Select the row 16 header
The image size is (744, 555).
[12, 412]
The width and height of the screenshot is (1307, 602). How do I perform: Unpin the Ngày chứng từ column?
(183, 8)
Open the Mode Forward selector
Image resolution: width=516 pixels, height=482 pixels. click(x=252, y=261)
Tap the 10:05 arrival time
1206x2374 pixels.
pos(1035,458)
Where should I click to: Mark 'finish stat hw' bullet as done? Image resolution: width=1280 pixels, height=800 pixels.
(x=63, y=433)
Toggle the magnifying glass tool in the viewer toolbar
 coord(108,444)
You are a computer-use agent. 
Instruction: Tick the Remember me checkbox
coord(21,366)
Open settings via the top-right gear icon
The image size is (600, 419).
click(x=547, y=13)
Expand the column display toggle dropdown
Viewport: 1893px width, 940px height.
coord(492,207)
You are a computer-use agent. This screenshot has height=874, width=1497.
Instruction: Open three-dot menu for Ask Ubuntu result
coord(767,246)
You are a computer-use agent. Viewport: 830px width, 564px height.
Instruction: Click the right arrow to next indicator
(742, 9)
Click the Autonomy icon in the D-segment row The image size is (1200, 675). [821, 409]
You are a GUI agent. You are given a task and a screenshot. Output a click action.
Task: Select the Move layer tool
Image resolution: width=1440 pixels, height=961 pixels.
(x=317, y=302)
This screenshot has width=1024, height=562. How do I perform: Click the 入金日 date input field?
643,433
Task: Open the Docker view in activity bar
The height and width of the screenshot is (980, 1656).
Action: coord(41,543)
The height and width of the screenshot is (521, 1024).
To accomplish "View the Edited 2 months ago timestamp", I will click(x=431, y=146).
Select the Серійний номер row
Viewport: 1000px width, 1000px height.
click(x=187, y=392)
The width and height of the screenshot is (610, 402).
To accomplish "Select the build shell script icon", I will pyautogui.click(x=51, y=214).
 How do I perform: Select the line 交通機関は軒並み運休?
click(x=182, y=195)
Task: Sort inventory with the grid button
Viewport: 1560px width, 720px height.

ACTION ITEM:
Reproduce exactly the line bearing "The height and width of the screenshot is (521, 1024)." and all the lines that come after it in the records above; add nothing.

ANSWER BELOW:
The height and width of the screenshot is (521, 1024).
To accomplish "View the Edited 2 months ago timestamp", I will click(x=431, y=146).
Select the Серійний номер row
Viewport: 1000px width, 1000px height.
click(x=187, y=392)
The width and height of the screenshot is (610, 402).
To accomplish "Select the build shell script icon", I will pyautogui.click(x=51, y=214).
 How do I perform: Select the line 交通機関は軒並み運休?
click(x=182, y=195)
Task: Sort inventory with the grid button
Viewport: 1560px width, 720px height.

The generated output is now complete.